Research suggests that ECMO has become a vital procedure when a person experiences heart and lung failure. It supports people with potentially life threatening conditions.

ECMO can also be beneficial when a person is waiting for a lung or heart transplant and requires temporary support. A doctor may also use ECMO during a lung or heart transplant.

There are several risks of ECMO. Complications are common and can include:

  • Bleeding: This is one of the most common risks of ECMO. Bleeding can occur at the site of the cannula insertion and in the following areas:
  • Blood clots: During ECMO, the veins may not work as effectively. This may lead to clotting of the blood, which can occur in the veins, heart, and brain.
  • Infections: There are several risks of infection during ECMO, including pneumonia. The longer a person requires ECMO, the greater the risks of infection become. Bacteria from the gut can also lead to infections. ECMO can impair the immune system, which may leave a person more vulnerable to infections.
  • Ventilation issues: The longer a person requires ECMO, the greater the risks become. As ECMO does the work of the respiratory system, there is a risk of organs such as the diaphragm becoming less effective.
  • Acute kidney injury: This is when a person’s kidneys suddenly stop working correctly.
  • Neurological complications: A person receiving ECMO may experience seizures. There is also the risk of blood clots forming in or traveling to the brain, which may lead to a stroke.
  • Skin ulcers: When a person receives ECMO, they may be unable to move around much for some time. The blood may not reach a person’s organs or extremities as effectively while on ECMO. This can lead to skin breakdown, and ulcers may form.
  • Malnutrition: A person may have difficulty maintaining adequate nutrition while on ECMO. This may lead to them developing a form of malnutrition.

The amount of time a person spends on ECMO can vary depending on the underlying condition they have.

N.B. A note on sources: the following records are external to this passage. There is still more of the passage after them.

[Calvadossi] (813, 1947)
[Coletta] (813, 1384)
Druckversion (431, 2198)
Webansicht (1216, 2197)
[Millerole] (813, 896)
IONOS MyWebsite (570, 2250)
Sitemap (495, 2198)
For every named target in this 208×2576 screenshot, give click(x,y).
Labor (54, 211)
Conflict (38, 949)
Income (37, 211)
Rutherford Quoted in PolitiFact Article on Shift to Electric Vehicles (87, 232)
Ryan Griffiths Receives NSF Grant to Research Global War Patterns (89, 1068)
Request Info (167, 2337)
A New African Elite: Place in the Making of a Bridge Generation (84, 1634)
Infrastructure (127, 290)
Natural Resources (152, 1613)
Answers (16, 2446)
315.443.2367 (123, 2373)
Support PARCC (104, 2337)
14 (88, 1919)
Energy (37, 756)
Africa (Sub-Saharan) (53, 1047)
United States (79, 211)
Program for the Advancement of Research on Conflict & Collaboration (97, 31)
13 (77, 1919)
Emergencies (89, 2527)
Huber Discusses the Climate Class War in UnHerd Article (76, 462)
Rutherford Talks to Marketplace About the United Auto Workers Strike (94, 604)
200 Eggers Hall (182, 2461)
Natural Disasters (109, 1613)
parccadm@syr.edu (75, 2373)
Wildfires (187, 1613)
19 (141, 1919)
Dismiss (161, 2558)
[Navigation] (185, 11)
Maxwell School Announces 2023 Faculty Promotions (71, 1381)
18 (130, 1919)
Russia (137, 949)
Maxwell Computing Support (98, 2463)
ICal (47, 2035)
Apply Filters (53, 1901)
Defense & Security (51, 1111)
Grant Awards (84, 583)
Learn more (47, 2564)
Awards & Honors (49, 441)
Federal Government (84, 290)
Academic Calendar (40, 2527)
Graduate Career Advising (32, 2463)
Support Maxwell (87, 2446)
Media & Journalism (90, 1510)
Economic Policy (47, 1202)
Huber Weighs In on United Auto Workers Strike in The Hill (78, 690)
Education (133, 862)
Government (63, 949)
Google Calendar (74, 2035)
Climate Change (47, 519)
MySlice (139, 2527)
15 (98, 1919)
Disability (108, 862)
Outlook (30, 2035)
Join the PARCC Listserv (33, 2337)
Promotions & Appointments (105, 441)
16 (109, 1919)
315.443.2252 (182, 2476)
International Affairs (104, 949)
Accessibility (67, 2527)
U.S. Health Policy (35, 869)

A 2019 study involving 487 participants who received ECMO found the median support duration was 8 days.

In some cases, a person may need to receive ECMO for longer than 28 days. However, the risk of complications can increase the longer a person stays on ECMO.

People who require ECMO typically have a health condition that may be life threatening. Their outlook may depend on the severity of their underlying health condition.

There are also several risks of ECMO that can lead to health complications, such as a stroke, which may affect someone’s outlook.

However, research suggests ECMO is a lifesaving procedure and that a person with a serious health condition is more likely to survive if they receive ECMO.

There is limited research into the long-term survival rates after ECMO.

However, a 2022 study suggests approximately 33–36% of people survive for at least 5 years following ECMO. If a person is alive 30 days after receiving ECMO, the 5-year survival rate may increase to approximately 71–73%.

ECMO is a potentially lifesaving procedure that can temporarily perform the work of the heart and lungs to give them a chance to rest and recover.

A person that requires ECMO will typically have a life threatening condition such as heart or lung failure or may be waiting for a heart or lung transplant.

ECMO uses tubes to drain blood into an artificial lung, which adds oxygen to the blood before pumping it back into the body.

There are several risks of ECMO and complications that can occur, such as bleeding, blot clots, infections, and a stroke.